> [Exercise objective]: Word for word, retype the lines from the one containing "This screenshot has" to the one containing "The height and" below, keeping both end lines and dropping the pictures.

> [Input data]:
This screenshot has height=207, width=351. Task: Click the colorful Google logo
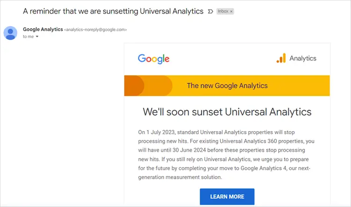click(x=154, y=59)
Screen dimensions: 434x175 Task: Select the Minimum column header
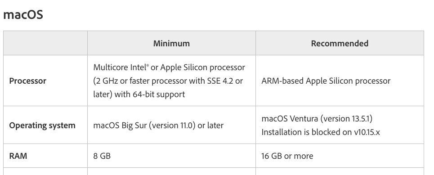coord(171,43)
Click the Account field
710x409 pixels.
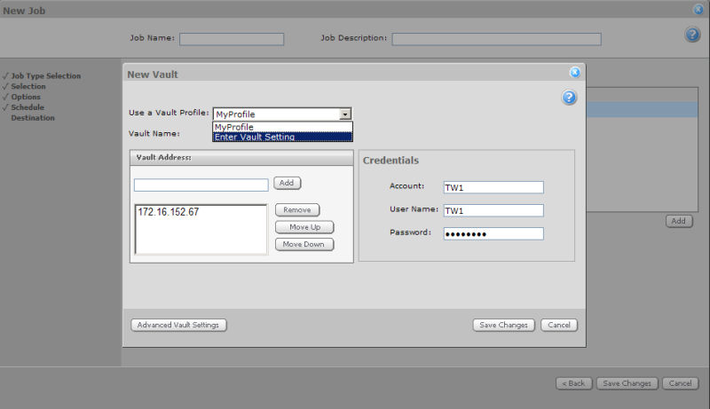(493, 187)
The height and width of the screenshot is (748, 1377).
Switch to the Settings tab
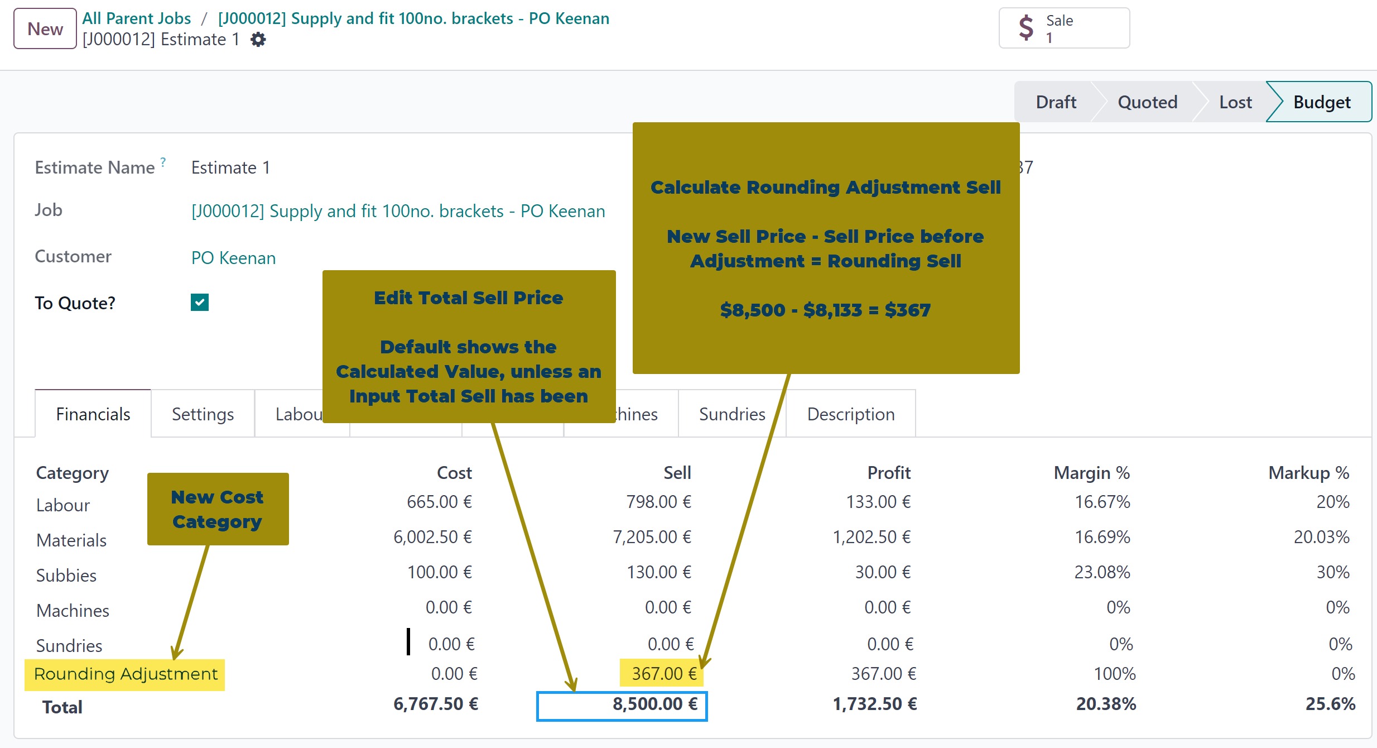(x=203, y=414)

---

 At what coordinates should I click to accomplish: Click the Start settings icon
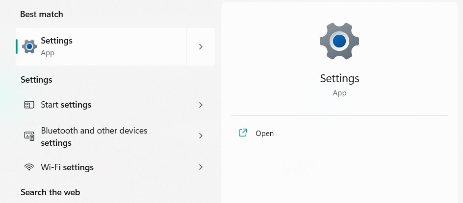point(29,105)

> [Answer box]:
This screenshot has height=207, width=351. Task: Click the colorful Google logo
click(x=154, y=59)
Screen dimensions: 434x175 Task: Select the Minimum column header
coord(171,43)
Click the Account field
710x409 pixels.
(493, 187)
The height and width of the screenshot is (748, 1377).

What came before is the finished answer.